> _What you are asked to do_
Pull out of the data below the stretch of lines bounded by the one containing "Where should I click to: Expand" and the one containing "The height and width of the screenshot is (420, 700).", both bounds included, unchanged.

> _Dataset excerpts_

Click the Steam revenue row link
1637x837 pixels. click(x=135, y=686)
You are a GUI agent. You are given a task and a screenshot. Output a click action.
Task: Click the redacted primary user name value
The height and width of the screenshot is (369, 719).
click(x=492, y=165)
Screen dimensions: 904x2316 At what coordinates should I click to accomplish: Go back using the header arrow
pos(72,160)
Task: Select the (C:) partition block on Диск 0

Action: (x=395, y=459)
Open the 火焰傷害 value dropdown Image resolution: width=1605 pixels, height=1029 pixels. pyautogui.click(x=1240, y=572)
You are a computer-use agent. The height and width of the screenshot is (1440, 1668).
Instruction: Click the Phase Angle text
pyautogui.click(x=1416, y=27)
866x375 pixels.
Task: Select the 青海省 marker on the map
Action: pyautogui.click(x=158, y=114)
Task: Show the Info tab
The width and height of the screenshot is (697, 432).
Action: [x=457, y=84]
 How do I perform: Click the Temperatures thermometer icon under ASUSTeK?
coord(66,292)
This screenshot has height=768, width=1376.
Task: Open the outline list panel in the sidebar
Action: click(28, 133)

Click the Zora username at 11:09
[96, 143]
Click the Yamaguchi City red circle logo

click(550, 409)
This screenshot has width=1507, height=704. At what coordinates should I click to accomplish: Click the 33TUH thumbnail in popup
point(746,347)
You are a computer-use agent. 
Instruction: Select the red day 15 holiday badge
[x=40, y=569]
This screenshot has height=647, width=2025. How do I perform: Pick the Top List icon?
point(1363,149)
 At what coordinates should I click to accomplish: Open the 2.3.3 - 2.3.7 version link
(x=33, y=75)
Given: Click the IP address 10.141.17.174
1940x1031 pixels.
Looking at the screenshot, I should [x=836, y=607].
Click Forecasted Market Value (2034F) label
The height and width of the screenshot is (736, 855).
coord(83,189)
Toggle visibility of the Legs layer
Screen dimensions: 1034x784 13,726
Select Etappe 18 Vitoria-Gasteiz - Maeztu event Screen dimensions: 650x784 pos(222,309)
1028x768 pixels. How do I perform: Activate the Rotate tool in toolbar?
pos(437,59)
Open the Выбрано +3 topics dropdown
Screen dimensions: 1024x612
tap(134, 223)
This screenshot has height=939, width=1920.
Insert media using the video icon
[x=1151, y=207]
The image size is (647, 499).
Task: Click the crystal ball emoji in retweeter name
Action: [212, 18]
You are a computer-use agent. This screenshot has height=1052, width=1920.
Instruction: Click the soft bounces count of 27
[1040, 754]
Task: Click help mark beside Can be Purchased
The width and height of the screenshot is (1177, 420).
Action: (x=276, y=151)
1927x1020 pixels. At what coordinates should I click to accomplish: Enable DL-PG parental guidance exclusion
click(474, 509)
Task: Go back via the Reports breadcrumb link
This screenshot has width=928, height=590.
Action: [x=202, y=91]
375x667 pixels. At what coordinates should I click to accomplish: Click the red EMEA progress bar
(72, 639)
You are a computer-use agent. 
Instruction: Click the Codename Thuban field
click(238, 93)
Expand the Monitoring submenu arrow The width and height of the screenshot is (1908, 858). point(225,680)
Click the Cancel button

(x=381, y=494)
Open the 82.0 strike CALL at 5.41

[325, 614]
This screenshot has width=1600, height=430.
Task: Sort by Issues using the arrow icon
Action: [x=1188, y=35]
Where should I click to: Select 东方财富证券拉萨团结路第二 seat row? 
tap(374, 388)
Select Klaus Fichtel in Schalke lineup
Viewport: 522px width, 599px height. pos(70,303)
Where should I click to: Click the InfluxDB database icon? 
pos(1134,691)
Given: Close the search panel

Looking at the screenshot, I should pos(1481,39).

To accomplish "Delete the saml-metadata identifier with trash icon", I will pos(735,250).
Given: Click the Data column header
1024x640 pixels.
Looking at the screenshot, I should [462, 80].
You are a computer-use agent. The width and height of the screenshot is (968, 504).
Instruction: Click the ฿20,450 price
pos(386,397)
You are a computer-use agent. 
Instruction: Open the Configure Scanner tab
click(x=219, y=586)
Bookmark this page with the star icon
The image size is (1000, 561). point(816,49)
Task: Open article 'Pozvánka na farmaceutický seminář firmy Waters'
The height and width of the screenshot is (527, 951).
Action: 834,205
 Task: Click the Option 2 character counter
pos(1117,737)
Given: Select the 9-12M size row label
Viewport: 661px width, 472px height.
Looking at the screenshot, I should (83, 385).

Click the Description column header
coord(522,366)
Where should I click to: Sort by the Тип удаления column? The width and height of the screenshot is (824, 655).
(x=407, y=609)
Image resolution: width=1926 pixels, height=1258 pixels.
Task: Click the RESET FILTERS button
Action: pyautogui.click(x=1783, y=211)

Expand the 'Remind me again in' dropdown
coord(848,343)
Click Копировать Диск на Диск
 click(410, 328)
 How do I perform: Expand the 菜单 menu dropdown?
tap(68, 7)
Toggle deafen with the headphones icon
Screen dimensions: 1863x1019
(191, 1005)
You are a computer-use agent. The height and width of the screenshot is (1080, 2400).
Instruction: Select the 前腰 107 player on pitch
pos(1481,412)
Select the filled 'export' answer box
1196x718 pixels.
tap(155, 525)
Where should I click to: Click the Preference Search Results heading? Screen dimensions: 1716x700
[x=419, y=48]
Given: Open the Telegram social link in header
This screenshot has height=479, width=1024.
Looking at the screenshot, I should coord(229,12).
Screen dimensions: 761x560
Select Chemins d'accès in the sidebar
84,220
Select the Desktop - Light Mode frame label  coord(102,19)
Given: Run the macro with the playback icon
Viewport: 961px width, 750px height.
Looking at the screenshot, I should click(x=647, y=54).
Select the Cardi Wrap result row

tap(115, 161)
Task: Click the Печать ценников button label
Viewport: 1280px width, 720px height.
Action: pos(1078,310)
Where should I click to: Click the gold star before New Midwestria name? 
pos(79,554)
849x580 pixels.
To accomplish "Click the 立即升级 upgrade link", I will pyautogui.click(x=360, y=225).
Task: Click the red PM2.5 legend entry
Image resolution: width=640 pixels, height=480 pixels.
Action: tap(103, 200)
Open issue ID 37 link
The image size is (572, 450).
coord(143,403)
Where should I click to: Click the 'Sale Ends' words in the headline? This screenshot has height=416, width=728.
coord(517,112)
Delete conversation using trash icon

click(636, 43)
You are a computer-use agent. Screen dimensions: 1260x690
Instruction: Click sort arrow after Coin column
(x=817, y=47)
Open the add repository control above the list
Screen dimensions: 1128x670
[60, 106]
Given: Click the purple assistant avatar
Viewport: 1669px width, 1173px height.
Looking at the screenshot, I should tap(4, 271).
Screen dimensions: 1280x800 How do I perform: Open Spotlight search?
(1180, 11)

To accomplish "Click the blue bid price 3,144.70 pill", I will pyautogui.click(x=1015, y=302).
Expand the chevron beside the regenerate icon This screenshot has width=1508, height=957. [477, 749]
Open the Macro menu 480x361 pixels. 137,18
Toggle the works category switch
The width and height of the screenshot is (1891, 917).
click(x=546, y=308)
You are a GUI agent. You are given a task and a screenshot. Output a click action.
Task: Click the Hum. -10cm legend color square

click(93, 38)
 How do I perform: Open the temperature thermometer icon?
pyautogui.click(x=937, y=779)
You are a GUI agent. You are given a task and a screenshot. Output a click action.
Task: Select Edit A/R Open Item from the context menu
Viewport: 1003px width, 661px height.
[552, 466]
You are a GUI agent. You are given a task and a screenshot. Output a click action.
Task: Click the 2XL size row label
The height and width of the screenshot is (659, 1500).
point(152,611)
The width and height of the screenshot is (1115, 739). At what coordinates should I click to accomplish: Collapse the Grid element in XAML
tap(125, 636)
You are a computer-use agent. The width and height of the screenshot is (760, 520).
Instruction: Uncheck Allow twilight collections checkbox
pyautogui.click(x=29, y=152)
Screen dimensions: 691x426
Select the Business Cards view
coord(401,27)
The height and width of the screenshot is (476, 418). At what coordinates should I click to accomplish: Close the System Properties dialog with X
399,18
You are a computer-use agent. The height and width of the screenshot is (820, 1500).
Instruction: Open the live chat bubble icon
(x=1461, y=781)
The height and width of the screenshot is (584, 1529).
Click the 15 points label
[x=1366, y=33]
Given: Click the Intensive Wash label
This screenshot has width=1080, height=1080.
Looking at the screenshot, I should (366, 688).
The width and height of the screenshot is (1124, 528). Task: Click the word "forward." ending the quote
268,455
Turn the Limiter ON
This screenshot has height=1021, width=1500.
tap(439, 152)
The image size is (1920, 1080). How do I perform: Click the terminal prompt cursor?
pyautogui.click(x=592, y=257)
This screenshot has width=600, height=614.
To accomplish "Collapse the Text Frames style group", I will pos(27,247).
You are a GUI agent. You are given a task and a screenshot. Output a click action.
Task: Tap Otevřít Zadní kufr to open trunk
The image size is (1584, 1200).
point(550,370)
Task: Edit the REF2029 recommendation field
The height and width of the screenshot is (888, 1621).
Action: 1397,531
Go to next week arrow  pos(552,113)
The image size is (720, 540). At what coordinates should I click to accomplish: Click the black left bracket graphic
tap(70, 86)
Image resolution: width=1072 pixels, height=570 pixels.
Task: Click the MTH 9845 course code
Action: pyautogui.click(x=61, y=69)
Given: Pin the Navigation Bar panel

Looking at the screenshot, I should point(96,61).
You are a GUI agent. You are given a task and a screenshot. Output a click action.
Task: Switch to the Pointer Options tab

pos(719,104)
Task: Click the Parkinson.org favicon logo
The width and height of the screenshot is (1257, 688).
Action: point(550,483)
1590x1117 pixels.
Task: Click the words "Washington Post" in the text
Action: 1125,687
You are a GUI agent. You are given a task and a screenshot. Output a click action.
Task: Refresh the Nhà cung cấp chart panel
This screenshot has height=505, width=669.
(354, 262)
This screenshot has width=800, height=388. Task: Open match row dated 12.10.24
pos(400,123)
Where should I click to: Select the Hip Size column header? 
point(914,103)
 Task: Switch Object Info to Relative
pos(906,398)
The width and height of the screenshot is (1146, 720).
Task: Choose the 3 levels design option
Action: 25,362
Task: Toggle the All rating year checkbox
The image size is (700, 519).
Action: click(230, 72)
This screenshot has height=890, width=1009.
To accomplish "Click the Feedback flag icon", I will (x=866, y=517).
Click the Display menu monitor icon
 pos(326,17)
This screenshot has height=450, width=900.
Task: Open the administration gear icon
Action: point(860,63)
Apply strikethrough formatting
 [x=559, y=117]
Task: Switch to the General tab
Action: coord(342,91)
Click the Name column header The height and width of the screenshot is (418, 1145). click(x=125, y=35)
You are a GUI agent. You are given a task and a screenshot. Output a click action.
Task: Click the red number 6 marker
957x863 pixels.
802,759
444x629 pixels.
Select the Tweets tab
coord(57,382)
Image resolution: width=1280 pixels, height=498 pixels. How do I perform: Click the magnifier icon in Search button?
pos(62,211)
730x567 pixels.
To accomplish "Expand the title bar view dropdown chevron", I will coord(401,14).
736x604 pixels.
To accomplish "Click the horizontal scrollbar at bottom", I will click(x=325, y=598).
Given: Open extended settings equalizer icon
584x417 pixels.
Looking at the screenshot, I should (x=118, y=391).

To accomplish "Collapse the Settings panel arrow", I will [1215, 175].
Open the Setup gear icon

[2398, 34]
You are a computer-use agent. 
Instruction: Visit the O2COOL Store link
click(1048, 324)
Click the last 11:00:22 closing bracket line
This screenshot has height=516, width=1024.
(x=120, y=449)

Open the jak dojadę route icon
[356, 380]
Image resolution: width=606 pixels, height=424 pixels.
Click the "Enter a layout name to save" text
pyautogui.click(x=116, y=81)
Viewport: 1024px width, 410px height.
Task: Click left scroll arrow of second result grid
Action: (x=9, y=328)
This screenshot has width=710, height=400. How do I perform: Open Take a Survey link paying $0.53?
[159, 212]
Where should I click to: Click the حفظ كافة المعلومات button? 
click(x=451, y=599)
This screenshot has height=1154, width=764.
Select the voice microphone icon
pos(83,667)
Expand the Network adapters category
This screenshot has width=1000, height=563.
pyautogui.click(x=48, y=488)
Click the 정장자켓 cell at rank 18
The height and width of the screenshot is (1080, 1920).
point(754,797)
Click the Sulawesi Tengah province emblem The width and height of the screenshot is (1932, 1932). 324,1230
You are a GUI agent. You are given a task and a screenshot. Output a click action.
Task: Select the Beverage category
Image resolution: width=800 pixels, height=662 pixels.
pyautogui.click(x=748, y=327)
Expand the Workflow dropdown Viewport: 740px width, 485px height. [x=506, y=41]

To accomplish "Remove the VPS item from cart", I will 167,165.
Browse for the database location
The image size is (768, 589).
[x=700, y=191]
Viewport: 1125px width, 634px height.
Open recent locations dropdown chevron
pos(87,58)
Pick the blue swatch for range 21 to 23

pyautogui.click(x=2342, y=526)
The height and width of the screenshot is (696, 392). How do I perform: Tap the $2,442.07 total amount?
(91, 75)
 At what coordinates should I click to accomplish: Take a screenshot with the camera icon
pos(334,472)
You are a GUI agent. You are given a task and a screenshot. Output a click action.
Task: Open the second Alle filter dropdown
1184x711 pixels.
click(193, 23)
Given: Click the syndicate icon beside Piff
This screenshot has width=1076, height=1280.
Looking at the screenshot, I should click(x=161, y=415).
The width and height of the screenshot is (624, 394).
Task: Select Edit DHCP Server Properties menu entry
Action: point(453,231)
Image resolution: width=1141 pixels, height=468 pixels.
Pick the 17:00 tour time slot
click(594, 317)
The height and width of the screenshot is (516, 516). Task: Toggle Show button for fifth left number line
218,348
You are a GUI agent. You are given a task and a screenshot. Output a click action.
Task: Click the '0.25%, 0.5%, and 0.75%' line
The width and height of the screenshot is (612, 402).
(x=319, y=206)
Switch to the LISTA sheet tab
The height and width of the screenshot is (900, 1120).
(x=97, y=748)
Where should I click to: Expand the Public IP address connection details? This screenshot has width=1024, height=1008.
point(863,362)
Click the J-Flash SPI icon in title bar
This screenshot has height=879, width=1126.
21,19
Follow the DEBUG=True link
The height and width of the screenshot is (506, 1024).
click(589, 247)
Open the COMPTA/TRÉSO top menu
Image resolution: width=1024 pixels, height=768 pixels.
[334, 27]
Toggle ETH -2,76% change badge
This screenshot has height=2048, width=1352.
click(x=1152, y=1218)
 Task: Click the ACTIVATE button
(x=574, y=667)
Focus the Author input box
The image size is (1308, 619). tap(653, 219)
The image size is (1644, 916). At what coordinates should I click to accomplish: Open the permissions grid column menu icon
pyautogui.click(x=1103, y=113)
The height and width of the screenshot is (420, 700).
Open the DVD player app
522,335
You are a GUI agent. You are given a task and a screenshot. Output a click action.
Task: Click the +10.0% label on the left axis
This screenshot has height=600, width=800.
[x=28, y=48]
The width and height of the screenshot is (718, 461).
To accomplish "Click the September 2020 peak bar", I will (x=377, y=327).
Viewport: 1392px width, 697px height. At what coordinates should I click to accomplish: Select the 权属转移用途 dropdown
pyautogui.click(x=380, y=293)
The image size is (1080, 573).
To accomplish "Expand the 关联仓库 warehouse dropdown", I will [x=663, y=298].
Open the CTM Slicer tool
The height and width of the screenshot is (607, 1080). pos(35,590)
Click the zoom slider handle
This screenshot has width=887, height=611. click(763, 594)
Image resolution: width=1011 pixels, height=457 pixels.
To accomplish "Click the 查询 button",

> _Task result_
Where should I click to: Expand the Public IP address connection details? This screenshot has width=1024, height=1008.
point(863,362)
Click the J-Flash SPI icon in title bar
This screenshot has height=879, width=1126.
21,19
Follow the DEBUG=True link
The height and width of the screenshot is (506, 1024).
click(589, 247)
Open the COMPTA/TRÉSO top menu
Image resolution: width=1024 pixels, height=768 pixels.
[334, 27]
Toggle ETH -2,76% change badge
This screenshot has height=2048, width=1352.
click(x=1152, y=1218)
 Task: Click the ACTIVATE button
(x=574, y=667)
Focus the Author input box
The image size is (1308, 619). tap(653, 219)
The image size is (1644, 916). At what coordinates should I click to accomplish: Open the permissions grid column menu icon
pyautogui.click(x=1103, y=113)
The height and width of the screenshot is (420, 700).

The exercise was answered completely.